Forbidden things are not left obscure in the Qur’an
In looking at the fanatic mindset that produces the idea that “even a woman’s nail clippings are forbidden,” it is important to clarify one important point: God has revealed what is forbidden with very clear and unequivocal descriptions in the Qur’an. For example, Muslims learn that it is forbidden to eat pork in the verse “He has only forbidden you carrion, blood and pork and what has been consecrated to other than God…” (Qur'an, 2:173). There is no question of a Muslim being unsure, of two minds or in need of interpretation and comment regarding the commandment “He has forbidden you…” Another example concerns interest. This is definitely forbidden for Muslims in the verse, “God has permitted trade and He has forbidden usury.” (Qur'an, 2:275). Nobody can enter into a debate on the subject in the face of the verse or try to claim that “interest is indistinguishable from business.”

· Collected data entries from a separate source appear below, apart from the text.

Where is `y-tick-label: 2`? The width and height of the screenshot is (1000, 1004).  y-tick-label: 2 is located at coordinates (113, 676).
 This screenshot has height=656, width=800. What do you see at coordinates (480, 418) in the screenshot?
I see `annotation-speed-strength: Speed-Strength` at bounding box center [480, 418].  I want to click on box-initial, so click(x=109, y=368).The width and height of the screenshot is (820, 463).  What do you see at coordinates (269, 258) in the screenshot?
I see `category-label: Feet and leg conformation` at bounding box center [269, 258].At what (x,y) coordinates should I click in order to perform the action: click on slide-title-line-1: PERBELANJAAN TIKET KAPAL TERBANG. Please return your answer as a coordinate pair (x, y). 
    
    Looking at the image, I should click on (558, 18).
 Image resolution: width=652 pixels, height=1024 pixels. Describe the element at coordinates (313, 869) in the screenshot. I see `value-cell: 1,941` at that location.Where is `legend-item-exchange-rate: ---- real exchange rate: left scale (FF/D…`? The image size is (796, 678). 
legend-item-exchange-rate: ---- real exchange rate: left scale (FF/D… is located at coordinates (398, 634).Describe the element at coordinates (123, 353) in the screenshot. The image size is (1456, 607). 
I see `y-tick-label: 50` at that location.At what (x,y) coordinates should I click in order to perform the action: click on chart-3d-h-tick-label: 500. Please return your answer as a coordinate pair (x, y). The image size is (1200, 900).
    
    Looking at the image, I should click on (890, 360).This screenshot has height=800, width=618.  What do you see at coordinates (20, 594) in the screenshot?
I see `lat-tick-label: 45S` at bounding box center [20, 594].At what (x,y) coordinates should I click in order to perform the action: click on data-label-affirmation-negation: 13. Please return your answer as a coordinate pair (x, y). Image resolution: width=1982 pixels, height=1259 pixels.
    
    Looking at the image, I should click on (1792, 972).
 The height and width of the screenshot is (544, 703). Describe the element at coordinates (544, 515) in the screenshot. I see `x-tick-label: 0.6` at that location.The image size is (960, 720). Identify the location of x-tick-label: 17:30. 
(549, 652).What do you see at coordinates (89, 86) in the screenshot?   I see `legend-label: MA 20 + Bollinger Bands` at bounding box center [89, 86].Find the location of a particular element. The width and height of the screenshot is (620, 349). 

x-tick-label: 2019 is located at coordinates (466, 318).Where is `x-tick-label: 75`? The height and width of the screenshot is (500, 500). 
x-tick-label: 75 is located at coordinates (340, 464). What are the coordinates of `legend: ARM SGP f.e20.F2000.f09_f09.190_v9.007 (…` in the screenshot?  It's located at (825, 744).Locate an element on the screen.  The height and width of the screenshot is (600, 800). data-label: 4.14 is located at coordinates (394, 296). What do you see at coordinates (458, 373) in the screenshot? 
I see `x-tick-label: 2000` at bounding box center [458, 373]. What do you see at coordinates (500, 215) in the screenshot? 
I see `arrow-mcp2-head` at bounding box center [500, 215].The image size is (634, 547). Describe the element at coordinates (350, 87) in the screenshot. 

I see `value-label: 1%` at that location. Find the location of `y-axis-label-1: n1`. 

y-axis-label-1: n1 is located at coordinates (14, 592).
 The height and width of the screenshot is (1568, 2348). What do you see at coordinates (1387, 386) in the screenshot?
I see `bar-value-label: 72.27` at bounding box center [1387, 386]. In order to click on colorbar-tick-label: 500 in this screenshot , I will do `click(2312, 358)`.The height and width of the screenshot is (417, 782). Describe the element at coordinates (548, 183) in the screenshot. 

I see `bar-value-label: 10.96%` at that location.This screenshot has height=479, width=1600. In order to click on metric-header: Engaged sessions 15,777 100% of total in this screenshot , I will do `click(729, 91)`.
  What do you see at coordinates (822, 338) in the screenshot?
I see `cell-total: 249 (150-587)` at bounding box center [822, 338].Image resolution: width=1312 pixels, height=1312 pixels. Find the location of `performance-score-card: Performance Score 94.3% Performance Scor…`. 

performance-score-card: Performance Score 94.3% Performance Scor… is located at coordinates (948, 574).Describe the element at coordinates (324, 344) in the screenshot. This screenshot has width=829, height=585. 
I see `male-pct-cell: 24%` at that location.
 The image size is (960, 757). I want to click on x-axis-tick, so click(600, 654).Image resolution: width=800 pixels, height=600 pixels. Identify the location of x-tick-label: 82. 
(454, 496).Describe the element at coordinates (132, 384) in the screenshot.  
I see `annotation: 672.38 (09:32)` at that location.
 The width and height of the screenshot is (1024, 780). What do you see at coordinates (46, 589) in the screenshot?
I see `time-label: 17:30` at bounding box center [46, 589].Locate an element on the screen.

Therefore, we learn what is forbidden directly from the verse itself, not from the deductions of various commentators, comments added in parenthesis or fabricated hadiths. Verse 31 of Surat an-Nur is crystal clear in that sense. Yet the commentators’ error of adding interpretations in parenthesis to verses has been made many times, particularly with regard to this verse. For example, some commentators, influenced by the imams of schools and making up their own provisions, add the words “... apart from such visible areas as the face and hands” to this verse in parenthesis. Yet in Islam, if all areas “... apart from the hands and face” had to be covered up, there is no doubt that such an important subject would have appeared in the Qur’an in the most unequivocal of terms and our Almighty Lord would have made it abundantly clear and in no uncertain terms. In the same way that we have no doubt that pork, usury or adultery are forbidden, so we would also have seen this in the Qur’an; yet no such way of dressing is described in the Qur’an. It appears only in the accounts of some commentators.